The first gene therapy for cancer, approved by the Food Drug Administration in August, will transform the treatment of a particular kind of cancer in children and young adults. It's transformative because it uses a patient's own immune cells to attack the cancer cells. The hope is that this is just the first of many other drugs capable of harnessing a patient's immune system.
However, this therapy, called Kymriah (tisagenlecleucel), and similar ones in the pipeline raise difficult challenges for policy-makers. "Safety, access and cost-we have to figure all that out if everyone is going to benefit," says Karen Maschke, the first author.
Maschke, Michael Gusmano, and Hastings Center president Mildred Solomon describe the breakthrough, evaluate the challenges, and make recommendations in the October issue of Health Affairs.
The new therapy was developed by Novartis to treat children and young adults with relapsed or refractory B-cell precursor acute lymphoblastic leukemia (ALL). Called chimeric antigen receptor (CAR) T cell treatment, it works by genetically reengineering a patient's T cells, white blood cells in the immune system.
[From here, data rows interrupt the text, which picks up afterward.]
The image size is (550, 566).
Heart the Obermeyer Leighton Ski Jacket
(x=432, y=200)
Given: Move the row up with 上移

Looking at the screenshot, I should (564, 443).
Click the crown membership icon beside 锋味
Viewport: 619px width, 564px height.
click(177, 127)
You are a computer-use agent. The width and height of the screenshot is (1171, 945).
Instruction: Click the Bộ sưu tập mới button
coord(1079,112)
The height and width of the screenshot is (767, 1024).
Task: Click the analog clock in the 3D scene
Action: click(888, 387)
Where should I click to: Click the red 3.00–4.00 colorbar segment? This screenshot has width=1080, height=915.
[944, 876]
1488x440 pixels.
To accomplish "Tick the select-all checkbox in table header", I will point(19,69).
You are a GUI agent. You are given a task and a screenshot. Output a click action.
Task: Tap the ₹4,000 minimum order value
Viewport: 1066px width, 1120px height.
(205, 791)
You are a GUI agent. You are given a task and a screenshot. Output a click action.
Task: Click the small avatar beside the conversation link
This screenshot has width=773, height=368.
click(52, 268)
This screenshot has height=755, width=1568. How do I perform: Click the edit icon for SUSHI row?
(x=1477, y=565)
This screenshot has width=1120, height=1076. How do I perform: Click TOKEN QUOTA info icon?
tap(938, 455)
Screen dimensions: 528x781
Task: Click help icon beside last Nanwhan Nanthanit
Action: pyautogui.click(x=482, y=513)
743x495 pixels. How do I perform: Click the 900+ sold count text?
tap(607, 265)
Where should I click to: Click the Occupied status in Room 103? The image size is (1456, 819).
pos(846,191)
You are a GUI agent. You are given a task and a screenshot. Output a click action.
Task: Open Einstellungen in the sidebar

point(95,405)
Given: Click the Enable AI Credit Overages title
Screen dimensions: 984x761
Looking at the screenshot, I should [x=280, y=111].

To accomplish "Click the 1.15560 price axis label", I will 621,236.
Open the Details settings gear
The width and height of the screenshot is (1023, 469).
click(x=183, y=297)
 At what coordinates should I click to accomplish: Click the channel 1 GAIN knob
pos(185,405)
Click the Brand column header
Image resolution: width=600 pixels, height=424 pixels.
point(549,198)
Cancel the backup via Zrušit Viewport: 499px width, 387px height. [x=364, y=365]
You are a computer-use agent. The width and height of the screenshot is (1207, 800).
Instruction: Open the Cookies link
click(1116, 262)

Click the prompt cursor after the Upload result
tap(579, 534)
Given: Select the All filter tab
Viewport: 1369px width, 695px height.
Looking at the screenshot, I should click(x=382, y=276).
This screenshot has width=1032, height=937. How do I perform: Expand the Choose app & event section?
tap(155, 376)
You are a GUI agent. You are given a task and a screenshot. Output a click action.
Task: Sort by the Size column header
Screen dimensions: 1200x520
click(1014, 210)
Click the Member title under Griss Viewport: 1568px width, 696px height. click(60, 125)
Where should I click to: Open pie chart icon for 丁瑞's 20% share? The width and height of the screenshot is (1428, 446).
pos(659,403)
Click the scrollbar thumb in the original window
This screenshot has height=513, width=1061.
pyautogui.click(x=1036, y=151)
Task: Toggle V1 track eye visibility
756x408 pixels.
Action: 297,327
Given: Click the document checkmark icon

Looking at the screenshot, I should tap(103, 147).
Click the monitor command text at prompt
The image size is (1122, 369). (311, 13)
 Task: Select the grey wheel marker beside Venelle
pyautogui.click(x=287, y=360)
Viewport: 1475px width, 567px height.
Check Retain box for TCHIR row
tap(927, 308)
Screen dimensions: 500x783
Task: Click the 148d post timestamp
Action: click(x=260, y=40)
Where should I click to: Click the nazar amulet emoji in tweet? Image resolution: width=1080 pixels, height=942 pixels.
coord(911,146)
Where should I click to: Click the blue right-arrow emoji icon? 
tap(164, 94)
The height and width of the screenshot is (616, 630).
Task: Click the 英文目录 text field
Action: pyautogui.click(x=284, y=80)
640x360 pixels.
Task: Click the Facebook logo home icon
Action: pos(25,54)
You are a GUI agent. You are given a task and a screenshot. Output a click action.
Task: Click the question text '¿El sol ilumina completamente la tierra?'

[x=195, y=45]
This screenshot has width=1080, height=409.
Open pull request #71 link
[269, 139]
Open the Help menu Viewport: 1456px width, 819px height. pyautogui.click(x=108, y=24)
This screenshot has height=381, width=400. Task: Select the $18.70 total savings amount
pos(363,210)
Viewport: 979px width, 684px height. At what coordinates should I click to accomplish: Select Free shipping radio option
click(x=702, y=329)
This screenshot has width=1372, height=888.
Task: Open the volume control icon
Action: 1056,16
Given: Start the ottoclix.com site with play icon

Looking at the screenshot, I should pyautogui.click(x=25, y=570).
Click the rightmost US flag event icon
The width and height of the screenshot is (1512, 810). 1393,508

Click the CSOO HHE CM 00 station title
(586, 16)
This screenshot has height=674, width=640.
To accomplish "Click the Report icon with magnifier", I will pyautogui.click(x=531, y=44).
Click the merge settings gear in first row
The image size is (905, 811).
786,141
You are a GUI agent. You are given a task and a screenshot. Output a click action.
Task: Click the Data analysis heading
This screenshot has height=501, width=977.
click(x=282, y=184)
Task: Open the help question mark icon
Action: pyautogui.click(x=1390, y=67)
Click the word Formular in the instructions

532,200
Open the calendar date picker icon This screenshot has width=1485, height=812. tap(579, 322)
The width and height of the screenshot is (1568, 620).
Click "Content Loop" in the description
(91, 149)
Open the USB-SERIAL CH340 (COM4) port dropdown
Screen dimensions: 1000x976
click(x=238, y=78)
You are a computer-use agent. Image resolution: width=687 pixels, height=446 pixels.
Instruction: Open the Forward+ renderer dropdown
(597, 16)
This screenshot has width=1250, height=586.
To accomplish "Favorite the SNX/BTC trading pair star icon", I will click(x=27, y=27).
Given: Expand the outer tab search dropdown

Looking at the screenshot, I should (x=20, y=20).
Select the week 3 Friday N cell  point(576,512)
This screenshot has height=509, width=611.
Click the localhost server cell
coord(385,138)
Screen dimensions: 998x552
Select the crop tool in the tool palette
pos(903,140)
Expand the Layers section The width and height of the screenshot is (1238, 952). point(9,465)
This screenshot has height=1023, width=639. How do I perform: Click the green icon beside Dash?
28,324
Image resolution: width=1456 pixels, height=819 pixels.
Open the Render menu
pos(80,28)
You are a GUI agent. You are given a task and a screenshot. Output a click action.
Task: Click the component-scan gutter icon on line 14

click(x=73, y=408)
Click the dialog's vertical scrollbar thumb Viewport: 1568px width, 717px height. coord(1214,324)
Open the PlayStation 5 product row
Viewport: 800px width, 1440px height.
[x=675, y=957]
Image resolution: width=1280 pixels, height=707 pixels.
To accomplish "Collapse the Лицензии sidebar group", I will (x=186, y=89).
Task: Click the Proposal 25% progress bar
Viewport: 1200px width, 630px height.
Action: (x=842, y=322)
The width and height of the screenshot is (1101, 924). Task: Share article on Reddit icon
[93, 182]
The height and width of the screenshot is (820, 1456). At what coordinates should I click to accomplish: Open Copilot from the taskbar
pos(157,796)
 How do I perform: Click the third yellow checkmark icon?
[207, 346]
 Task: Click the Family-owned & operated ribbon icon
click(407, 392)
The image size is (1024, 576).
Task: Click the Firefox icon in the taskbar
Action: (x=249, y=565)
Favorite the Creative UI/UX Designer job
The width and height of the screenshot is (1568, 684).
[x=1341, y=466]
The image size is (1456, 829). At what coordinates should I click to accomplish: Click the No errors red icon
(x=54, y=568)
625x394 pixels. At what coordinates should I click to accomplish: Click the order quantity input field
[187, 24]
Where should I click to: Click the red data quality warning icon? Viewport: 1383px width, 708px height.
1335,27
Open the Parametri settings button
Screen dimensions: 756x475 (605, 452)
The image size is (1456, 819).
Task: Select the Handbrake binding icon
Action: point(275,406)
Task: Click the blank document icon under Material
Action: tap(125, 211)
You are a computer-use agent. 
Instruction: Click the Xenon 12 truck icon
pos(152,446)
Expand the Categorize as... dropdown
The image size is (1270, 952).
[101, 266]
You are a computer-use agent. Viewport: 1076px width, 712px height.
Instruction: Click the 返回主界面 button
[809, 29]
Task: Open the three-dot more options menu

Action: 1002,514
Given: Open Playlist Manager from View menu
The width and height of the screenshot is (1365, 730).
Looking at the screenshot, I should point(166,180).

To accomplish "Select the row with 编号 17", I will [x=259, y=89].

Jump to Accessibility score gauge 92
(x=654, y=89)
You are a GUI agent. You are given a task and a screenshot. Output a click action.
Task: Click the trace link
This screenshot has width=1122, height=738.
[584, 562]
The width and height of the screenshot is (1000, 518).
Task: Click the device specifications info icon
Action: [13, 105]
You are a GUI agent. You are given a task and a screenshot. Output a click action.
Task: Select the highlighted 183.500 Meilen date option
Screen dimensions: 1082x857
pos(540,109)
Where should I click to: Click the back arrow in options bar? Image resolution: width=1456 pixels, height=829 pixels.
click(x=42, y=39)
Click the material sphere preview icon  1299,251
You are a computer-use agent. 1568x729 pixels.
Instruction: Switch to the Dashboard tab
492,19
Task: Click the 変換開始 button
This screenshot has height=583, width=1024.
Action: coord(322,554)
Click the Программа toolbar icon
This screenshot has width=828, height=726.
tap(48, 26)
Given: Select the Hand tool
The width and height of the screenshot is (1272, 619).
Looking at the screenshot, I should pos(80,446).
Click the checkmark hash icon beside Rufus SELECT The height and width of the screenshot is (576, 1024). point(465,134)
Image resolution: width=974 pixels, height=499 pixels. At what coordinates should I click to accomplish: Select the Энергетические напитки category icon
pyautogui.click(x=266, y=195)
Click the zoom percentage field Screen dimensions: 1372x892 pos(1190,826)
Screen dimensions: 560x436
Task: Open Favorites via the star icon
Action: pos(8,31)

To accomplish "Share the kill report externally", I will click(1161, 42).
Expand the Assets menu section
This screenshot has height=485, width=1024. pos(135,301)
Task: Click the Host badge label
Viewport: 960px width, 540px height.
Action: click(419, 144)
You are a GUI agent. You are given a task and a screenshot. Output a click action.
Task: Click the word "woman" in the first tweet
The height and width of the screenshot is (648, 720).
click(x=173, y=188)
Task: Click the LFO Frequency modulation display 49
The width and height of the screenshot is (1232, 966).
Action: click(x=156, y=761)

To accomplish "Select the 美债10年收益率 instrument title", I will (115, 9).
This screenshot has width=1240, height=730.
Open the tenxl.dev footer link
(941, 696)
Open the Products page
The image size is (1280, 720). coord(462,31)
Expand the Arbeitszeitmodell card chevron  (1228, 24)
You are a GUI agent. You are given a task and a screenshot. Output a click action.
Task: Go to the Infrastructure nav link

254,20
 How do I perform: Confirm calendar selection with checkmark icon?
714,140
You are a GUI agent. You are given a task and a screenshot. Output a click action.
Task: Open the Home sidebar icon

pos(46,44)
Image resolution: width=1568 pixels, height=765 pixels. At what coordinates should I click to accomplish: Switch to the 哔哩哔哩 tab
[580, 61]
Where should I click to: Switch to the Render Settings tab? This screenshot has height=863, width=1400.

The altered T cells are then infused into the patient to attack the cancer cells.
Clinical trials by Novartis found that 52 out of 63 patients were in remission three months after receiving a one-time infusion. However, the therapy also has life-threatening neurological and other side effects experienced by 76 percent of patients, and it increases the risk of patients developing secondary cancers.
The authors point out that as CAR T cell cancer treatments continue to be tested in clinical trials before obtaining FDA approval, "the FDA and Institutional Review Boards (IRBs) with oversight over human subjects research must carefully scrutinize [the risk benefit profile] to determine whether the potential benefits of the investigational treatment justifies permitting cancer patients to enroll in a study."
They also recommend that IRBs make sure that all consent forms clearly state the possibility of adverse effects and that the FDA conduct post-licensing monitoring of adverse events that patients experience. The agency is requiring Novartis to conduct a postmarketing study of the safety and efficacy of Kymriah. "However, it is an open question whether the FDA, under the administration of President Donald Trump, will withdraw licensing approval from breakthrough therapy products whose clinical use over time indicates that they are ineffective or harmful to patients," they write.
The authors raise concerns that many patients who could benefit from the therapy will not have access to it-at least not for a while. That is because the highly specialized skill needed to genetically reengineer the patients' T cells, administer the infusion, and treat the serious side effects are in short supply. Kymriah will be available at certified treatment centers in only 16 states, all but four with just one treatment site. "Having fewer sites with highly trained clinical staff treating very sick patients is often optimal for ensuring high-quality delivery of complex treatments, but at least at first there will be a serious access challenge," they write.
"Even if the problem of limited availability can be solved, the cost of treatment still raises important questions of justice," the article explains. Kymriah will cost $475,000 for a one-time infusion, and FDA approval of a therapy does not guarantee that insurers will cover it.
"If CAR T cell therapies prove as safe and effective as other recent breakthrough treatments, the benefits will be tremendous, and demand will be high," the authors write. "However as has been the case with other recent beneficial but high-price drugs, CAR T cell therapies may lead to higher health care costs, highly limited access, and even greater inequalities in access and health outcomes. For the public to benefit from breakthrough treatments without breaking Americans' health care system or pocketbooks, ethics and wise policy making need to catch up to the science."